Antero’s 2019 plans included operating five drilling rigs in the Marcellus and one in the Utica. The company reported second-quarter 2019 production of 3,226 MMcfe/d (29% liquids) and 156,000 bbl/d of liquids production (a 44% increase year over year), according to the company’s website. Additionally, Antero averaged 5.7 completion stages per day in the second quarter.

Looking ahead, the company is targeting 10% to 14% lower well costs and lower drilling and completion capital in 2020 and at least 30% lower per unit lease operating expenses over the next 12 months, according to the company’s Sept. 3 Barclay’s CEO Energy Conference presentation. As of September of this year, Antero responded to lower natural gas and oil prices with an 11% reduction in active completion crews since April 2019.

The company also boasts it is the second largest NGL producer and fifth largest gas producer with about 1,600 premium undrilled core locations with breakeven natural gas prices well below current strip pricing (as of July 31), according to the presentation. Antero also reported that it holds 40% of the core undrilled liquids-rich locations in Appalachia and has a lower breakeven natural gas price than dry gas producers.

Editor's note: View the company's third-quarter 2019 earnings release here

Apache Corp.

In the Permian Basin, the company has more than 2.9 million gross acres.

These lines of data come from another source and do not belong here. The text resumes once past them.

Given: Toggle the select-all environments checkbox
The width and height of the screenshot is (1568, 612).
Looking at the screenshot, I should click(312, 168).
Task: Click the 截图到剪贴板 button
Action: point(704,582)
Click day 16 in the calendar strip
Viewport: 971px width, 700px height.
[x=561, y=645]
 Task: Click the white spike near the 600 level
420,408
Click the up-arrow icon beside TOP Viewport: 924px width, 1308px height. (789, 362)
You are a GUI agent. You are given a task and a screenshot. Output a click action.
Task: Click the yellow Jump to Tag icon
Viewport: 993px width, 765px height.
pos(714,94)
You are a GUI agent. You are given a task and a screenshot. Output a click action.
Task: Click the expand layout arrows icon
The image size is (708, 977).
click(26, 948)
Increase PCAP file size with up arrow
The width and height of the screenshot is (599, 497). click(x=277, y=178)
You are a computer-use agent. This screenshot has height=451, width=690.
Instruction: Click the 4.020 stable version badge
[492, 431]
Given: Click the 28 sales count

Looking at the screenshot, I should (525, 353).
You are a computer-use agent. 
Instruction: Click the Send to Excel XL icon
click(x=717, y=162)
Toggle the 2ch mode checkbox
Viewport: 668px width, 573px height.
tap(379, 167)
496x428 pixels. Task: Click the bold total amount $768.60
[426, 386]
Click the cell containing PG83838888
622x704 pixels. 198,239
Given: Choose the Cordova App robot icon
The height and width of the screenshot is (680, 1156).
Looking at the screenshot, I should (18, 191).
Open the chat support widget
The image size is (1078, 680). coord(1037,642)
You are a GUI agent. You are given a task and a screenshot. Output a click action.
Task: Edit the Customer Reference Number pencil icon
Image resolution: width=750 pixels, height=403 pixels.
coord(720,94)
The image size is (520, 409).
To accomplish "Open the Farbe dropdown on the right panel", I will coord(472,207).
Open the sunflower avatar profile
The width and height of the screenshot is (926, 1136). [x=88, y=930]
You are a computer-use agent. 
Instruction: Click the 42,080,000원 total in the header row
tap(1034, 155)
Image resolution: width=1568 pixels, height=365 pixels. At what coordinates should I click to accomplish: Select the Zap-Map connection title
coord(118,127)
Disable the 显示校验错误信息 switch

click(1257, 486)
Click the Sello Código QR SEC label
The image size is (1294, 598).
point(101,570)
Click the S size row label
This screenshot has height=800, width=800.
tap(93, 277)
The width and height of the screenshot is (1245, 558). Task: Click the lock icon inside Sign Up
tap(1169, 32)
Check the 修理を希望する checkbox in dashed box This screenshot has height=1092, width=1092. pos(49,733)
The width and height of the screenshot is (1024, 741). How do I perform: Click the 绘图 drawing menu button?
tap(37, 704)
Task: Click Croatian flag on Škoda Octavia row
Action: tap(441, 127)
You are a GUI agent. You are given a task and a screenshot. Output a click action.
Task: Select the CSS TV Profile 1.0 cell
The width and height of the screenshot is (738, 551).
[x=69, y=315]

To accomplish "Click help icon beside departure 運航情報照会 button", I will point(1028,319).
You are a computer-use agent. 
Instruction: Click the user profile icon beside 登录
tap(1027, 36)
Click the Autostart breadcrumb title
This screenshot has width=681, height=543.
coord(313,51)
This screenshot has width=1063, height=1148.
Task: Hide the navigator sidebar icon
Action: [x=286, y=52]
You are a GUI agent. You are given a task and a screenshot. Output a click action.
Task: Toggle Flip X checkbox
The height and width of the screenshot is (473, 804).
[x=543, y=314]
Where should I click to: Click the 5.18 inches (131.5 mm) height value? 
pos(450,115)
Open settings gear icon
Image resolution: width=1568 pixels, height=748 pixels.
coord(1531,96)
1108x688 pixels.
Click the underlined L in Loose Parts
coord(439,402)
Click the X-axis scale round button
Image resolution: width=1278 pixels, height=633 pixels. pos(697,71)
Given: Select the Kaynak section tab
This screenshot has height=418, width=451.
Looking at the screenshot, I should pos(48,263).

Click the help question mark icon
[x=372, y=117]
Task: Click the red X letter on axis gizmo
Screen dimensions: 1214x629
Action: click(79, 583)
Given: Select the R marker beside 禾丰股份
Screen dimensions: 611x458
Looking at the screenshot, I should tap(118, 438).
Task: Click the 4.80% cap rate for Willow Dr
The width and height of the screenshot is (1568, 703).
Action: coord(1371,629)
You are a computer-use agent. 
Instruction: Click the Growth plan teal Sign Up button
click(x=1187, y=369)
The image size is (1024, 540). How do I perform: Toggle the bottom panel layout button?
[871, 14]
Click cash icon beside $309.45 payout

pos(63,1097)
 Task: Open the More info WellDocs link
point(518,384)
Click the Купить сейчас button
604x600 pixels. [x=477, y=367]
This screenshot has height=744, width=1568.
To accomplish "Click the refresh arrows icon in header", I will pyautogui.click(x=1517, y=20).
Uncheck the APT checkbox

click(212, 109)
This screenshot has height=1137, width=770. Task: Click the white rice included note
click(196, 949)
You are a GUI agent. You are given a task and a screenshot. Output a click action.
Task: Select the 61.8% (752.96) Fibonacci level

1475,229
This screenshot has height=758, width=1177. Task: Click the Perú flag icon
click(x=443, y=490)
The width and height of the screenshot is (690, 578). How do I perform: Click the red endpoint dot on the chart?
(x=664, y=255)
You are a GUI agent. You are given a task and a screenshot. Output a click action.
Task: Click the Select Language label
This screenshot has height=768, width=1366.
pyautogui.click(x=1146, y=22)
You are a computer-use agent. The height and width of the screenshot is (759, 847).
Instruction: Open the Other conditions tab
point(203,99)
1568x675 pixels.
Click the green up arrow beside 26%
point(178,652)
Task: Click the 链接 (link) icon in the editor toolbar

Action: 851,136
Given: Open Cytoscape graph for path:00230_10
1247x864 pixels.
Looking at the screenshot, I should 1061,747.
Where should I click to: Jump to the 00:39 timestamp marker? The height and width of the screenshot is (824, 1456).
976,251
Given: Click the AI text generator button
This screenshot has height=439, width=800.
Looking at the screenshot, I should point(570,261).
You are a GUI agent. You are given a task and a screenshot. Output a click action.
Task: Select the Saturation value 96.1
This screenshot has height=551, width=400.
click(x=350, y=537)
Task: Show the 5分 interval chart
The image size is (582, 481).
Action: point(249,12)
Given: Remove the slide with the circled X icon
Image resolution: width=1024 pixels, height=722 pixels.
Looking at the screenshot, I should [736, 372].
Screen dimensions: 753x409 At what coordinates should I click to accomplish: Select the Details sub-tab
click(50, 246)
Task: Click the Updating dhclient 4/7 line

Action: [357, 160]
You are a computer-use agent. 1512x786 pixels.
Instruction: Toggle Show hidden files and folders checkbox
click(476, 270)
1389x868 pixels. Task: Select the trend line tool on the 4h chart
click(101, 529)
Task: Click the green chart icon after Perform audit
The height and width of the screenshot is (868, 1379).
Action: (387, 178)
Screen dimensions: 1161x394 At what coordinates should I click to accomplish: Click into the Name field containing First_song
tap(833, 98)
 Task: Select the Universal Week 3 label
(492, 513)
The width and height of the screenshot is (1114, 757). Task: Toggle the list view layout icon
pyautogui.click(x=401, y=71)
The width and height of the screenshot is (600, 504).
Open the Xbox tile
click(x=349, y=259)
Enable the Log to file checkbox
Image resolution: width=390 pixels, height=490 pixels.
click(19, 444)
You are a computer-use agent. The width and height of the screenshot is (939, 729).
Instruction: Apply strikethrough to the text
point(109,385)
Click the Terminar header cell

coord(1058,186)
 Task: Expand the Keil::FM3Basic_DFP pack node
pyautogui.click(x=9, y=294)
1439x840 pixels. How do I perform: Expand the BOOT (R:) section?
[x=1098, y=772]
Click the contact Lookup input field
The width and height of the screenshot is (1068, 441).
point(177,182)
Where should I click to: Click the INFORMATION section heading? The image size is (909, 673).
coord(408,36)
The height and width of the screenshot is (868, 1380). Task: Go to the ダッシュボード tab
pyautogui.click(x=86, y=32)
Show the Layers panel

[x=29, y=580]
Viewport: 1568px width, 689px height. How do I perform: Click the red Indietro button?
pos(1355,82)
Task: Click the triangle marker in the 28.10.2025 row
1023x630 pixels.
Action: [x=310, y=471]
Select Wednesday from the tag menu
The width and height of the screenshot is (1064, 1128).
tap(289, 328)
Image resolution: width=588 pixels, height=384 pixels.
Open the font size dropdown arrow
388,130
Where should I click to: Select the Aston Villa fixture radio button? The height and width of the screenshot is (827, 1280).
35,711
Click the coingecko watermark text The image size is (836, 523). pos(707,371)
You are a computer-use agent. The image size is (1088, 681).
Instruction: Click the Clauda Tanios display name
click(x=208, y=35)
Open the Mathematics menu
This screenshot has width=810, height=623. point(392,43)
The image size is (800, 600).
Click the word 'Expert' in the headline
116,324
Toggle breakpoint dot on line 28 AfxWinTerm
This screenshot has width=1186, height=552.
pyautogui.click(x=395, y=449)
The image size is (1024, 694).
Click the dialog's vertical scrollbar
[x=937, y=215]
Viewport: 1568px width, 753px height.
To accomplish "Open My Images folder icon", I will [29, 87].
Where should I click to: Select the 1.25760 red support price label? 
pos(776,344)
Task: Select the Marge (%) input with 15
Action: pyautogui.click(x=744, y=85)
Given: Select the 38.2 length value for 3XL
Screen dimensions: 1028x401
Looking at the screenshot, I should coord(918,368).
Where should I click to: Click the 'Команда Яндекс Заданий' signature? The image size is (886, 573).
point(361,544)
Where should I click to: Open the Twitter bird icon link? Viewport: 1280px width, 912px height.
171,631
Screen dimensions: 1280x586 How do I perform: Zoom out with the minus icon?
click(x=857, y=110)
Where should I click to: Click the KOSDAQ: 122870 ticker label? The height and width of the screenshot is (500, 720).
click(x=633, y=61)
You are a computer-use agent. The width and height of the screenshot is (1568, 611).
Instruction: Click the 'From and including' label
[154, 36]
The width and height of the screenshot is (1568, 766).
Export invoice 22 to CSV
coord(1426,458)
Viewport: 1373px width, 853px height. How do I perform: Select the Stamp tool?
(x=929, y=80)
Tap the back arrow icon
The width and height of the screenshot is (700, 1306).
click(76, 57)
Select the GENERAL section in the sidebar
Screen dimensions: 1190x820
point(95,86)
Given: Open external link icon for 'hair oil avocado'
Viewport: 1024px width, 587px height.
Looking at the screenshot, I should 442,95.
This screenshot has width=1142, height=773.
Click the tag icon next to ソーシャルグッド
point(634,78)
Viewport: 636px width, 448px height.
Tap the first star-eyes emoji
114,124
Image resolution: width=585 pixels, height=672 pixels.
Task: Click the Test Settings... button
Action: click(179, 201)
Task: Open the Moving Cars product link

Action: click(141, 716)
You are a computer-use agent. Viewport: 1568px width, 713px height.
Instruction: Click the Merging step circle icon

Apache reported estimated proved reserves of 770 MMboe at year-end 2018, representing 62% of the company’s worldwide proved reserves.

“Apache plans to continue focusing a majority of its capital activity in the Permian region during 2019, balancing capital investments between its larger development project at Alpine High and focused exploration and development programs on other core assets in its Permian region,” the company stated on its website. “During 2019, the company expects to average approximately 12 drilling rigs in the Permian region, which includes five rigs at Alpine High largely focused on development drilling.”

In Apache’s second-quarter 2019 results news release, the company reported that its Permian production averaged 226,000 boe/d and it operated an average of 12 rigs and drilled and completed 54 gross operated wells during that quarter.

“Apache is revising its production guidance for the second half of 2019 in the Permian Basin to reflect the delays experienced in the Midland/Delaware basins as well as continuing gas production deferrals at Alpine High in response to ongoing weak Waha gas prices,” the report stated.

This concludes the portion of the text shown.